Losing 87 kilograms over five years is not a lifestyle tweak. It is a complete physical and psychological overhaul, and anyone who has watched Eniola Badmus’s documentary of that journey knows exactly how much of herself she poured into it. Which is what makes her latest message so striking, and so frustrating in the way only the truth can be.
The actress shared new photos on Instagram this week, accompanied by a candid reflection on where she started and where she stands today.
Five years ago she weighed 170kg. She now weighs 83kg. Her goal back in 2024 had been to reach 85kg, so she has quietly surpassed it.
By almost any measure, the transformation is remarkable, the kind that draws genuine admiration when you trace the timeline from her heavier days through the visible milestones she’s shared along the way, including that AMVCA appearance in 2022 that had everyone talking, and her birthday post in 2025 where she described breathing better, sleeping better, eating clean, and feeling lighter in ways that went beyond the physical.
The criticism hasn’t stopped. According to Eniola, the same corners of the internet that mocked her weight are now turning their attention to her skin, picking apart the natural changes that come with losing nearly 90 kilograms on a body that carried that weight for years.
Loose skin after that kind of weight loss isn’t a flaw or a failure. It’s basic biology, the entirely predictable result of a body that held significant mass for a long time adjusting to its new reality.
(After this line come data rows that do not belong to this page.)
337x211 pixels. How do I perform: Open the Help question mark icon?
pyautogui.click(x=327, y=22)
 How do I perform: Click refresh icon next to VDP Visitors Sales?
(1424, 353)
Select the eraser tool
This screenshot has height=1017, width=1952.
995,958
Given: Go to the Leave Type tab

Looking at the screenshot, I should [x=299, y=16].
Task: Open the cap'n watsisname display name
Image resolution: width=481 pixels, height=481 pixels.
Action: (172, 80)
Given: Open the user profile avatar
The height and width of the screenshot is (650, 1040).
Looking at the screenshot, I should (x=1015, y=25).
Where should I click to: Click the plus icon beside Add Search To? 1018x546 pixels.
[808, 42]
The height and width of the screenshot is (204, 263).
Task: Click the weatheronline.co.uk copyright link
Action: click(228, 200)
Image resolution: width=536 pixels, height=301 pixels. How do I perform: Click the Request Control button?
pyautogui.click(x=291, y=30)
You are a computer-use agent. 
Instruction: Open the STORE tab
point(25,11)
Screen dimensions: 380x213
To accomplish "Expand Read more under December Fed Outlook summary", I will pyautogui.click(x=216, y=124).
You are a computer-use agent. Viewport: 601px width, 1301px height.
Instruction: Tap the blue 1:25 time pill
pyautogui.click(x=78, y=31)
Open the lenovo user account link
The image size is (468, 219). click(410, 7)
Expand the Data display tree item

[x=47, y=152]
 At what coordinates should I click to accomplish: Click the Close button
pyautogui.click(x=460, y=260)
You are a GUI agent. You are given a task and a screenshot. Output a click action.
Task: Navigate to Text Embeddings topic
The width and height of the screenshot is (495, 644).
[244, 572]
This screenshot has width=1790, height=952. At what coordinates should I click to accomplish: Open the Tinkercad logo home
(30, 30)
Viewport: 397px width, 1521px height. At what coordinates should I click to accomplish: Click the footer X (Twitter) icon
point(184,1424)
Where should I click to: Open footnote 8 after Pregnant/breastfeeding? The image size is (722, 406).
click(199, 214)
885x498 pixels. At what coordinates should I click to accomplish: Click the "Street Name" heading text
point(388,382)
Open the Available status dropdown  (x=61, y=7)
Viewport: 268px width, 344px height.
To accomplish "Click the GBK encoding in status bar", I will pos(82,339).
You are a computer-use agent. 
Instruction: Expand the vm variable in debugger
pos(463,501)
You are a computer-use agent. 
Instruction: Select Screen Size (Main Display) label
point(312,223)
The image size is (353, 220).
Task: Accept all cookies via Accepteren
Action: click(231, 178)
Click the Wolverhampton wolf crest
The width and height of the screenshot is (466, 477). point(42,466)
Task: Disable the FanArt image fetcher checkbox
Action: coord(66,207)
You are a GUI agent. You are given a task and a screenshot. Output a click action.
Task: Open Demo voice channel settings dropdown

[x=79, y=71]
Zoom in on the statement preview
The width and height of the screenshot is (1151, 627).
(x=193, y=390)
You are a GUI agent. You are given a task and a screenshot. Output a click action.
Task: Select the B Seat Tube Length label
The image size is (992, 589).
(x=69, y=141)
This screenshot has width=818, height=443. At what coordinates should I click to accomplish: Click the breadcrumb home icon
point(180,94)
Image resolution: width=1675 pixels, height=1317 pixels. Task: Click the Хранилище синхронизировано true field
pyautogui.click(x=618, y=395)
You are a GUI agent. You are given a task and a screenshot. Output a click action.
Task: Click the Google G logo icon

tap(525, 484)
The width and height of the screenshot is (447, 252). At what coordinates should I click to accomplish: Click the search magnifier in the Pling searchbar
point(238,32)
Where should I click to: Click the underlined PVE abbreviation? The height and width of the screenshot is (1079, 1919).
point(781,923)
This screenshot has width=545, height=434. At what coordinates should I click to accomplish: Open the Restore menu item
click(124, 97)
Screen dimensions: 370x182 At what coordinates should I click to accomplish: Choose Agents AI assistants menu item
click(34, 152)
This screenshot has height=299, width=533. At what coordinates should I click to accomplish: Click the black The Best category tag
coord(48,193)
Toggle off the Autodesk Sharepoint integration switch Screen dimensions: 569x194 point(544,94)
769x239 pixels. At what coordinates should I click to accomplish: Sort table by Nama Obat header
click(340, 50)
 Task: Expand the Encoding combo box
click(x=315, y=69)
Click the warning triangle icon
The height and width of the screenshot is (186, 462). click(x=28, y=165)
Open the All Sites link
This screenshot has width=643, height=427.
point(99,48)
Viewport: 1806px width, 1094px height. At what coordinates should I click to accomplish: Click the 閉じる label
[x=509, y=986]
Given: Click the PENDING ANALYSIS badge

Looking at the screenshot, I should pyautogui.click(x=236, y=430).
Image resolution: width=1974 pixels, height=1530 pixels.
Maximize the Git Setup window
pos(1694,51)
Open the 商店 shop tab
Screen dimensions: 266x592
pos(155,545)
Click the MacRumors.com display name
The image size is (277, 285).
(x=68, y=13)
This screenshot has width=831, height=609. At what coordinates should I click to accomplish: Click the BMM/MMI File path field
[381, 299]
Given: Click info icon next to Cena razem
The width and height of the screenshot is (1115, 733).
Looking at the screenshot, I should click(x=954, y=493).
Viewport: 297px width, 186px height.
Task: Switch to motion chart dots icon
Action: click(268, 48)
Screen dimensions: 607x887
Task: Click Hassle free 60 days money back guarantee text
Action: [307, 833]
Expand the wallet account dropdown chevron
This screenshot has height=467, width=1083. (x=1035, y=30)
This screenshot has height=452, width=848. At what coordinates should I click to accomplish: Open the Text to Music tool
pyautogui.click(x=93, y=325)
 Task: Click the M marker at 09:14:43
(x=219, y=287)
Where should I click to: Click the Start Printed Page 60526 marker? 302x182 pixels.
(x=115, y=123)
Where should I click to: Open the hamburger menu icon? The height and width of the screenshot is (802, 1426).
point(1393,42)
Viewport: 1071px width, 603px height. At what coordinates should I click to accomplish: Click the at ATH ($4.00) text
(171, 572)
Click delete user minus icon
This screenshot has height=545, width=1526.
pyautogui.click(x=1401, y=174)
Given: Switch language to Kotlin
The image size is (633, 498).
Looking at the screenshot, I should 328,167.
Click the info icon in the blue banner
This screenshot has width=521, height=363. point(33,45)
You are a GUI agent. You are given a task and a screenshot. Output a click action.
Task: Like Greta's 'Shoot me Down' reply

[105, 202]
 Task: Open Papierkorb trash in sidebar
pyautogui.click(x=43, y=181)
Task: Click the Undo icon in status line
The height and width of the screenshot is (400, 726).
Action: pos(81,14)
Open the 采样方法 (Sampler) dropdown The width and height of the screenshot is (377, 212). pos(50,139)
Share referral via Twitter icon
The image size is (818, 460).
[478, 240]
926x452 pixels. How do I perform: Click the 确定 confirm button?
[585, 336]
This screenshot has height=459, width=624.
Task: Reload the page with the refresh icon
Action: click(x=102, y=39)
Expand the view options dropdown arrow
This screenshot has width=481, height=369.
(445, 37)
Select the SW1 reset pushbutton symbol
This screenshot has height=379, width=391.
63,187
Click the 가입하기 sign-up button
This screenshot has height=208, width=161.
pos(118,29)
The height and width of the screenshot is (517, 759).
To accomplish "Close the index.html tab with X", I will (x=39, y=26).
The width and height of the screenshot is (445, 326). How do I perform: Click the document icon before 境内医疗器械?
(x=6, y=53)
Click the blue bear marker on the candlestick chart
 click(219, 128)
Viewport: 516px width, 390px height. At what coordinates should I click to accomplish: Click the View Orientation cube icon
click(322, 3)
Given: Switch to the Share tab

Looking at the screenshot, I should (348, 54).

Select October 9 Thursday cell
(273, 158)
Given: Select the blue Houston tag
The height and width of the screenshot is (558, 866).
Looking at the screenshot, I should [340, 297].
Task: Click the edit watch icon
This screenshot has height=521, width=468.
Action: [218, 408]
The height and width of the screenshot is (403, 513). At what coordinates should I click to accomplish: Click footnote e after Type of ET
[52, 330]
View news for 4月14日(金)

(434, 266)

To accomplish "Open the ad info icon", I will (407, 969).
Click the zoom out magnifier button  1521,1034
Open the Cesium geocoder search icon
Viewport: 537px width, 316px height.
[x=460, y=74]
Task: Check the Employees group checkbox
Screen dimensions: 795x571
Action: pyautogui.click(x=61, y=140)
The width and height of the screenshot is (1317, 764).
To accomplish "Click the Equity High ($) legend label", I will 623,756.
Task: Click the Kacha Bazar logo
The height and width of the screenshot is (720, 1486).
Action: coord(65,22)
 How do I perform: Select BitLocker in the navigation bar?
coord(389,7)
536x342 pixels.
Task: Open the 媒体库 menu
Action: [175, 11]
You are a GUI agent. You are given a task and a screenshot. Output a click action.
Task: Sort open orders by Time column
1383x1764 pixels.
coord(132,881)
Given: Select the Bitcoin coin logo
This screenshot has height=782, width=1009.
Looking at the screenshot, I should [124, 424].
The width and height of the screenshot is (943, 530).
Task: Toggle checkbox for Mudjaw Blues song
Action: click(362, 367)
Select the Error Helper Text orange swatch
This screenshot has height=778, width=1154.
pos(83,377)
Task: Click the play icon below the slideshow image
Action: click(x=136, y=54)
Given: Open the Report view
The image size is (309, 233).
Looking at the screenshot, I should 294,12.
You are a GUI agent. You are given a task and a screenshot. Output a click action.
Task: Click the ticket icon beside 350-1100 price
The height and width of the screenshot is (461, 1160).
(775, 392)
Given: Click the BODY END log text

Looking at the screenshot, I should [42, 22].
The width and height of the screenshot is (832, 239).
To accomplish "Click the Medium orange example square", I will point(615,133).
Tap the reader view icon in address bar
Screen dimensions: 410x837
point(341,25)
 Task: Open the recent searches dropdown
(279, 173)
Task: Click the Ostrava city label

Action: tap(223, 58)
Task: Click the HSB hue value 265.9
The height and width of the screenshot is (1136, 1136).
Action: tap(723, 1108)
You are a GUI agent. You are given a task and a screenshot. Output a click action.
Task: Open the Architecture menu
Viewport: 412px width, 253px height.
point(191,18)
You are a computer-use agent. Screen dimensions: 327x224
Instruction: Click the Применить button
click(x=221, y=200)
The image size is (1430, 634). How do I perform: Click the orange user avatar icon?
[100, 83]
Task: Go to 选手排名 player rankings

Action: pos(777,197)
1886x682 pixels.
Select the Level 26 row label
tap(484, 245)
She said as much herself, noting that she is using collagen, staying healthy, and embracing each stage of the process.
What she wrote cuts to something real. “When someone loses almost 90KG, it’s completely normal for the skin to change.” That sentence shouldn’t need to be said by a woman who has just done something extraordinary. But here we are.
The part of her post that landed hardest was her call-out directed specifically at women. She didn’t generalise or soften it. She pointed out plainly that much of the bullying she receives comes from other women, the same group that consistently rallies behind the slogan of sisterhood and mutual support.
It’s a contradiction she named without bitterness. However, with clear disappointment, and it’s one that anyone paying attention to how women talk about other women’s bodies online will recognise immediately.
Eniola has been candid throughout this journey in ways that set her apart from the usual celebrity transformation narrative. She admitted in April that there are days she misses her old body, that there was comfort and identity in it she hadn’t expected to grieve.
That kind of honesty is rare, and it makes her frustration here even more legitimate. This isn’t someone chasing validation. It’s someone who did the hard work, lives with its daily reality, and is still being told it isn’t good enough.
Going from 170kg to 83kg doesn’t happen by accident or surgery alone. It is years of showing up when the discipline is hard to find, of choosing health on days when it would be easier not to, of enduring a process that is physically painful and emotionally exhausting. The result deserves respect, not a new set of targets for strangers to aim at.
She’s right about one thing above all else: kindness costs nothing. The people in her comments spending energy finding new things to criticise might want to sit with that for a moment.